Yes I imagine there is quiet a bit of Norse blood in the population of the UK as in my above comment and likewise by default myself as well as I seem to suffer from a genetic trait that has a direct link to its known Norwegian progenitor.

Your comment re Pakeha is not offensive to me however the word itself is offensive to me, NZ Maori must have had a good laugh (and still do) at the stupid ethnic European Kiwi inhabitants that accept this insult word as an accepted usage word to describe themselves however the same ethnic dilution has occurred in their population and there are no true Maori in the world now as all have a huge component of European ancestry with many Maori being just as white as my purebred European genes that denote me.

Graeme
 
The Rover name dates back from when John Kemp Starley produced a tricycle upon which he believed the owner could 'rove' anywhere. Shortly afterwards JKS developed the 'safety' bicycle- i.e. chain drive to the rear wheels, and both wheels approx. the same size. The name was so appropriate that the company name was changed to the Rover Cycle Company (or similar).

The name of the company went through a few changes, but always the word Rover predominated, so the cycles and later motorcycles and a bit later cars all bear the brand Rover.

The emblem as fitted to the bikes was shield-shaped, and some of the early cars had a shield shaped radiator, Perhaps the shield had an influence, but certainly post WW1, the name Rover started to be associated with the likes of Eric the Red and his compatriots, renowned as being great rovers. In the 1920's there were quite a few stories, often as boy's books, of the exploits of Viking rovers.

I think it has been lost to history who suggested the conjunction of the Rover product name with Vikings, but once it happened it stuck.

Dane.
 
Hey, that's a good link TRM - I'm no great fan of the Mail so wouldn't have seen it.

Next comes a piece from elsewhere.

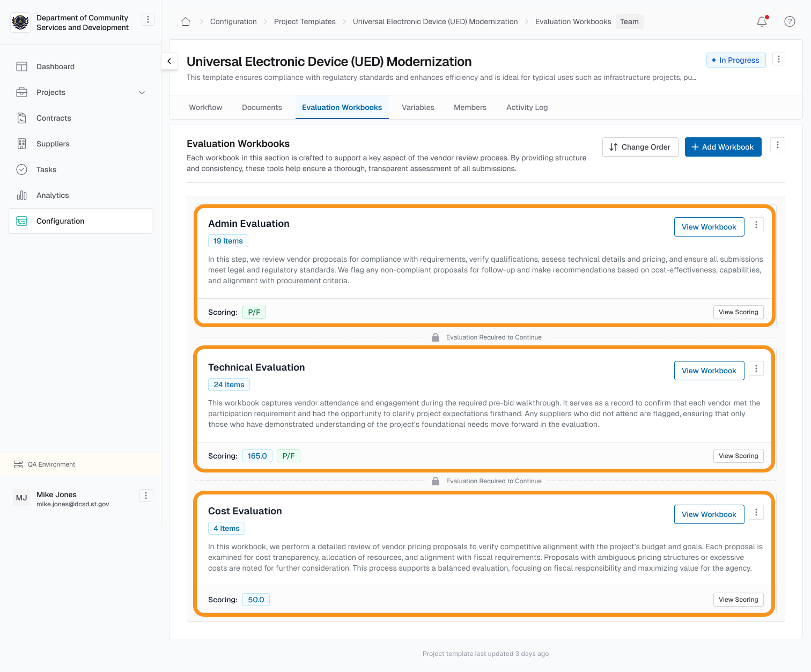The image size is (811, 672).
Task: Collapse sidebar with the left arrow button
Action: (169, 61)
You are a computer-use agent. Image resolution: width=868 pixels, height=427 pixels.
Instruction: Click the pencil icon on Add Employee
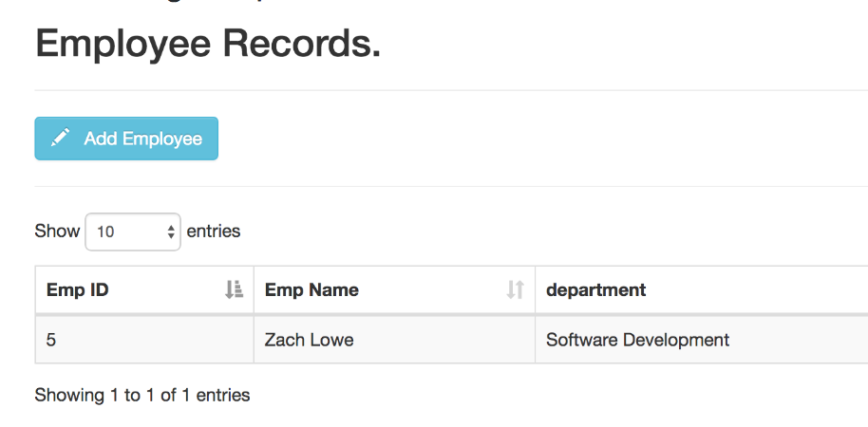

That article was well worth reading!

Thanks

John
 
My granddad on my mothers side was born and bred in the Western Highlands village of Ullapool and on that basis I must have some Viking in me?...
 
smokin1942 said:
Hey, that's a good link TRM - I'm no great fan of the Mail so wouldn't have seen it.

That article was well worth reading!

Thanks

Welcome. I just googled it as I knew there was a study carried out a few years ago for the BBC.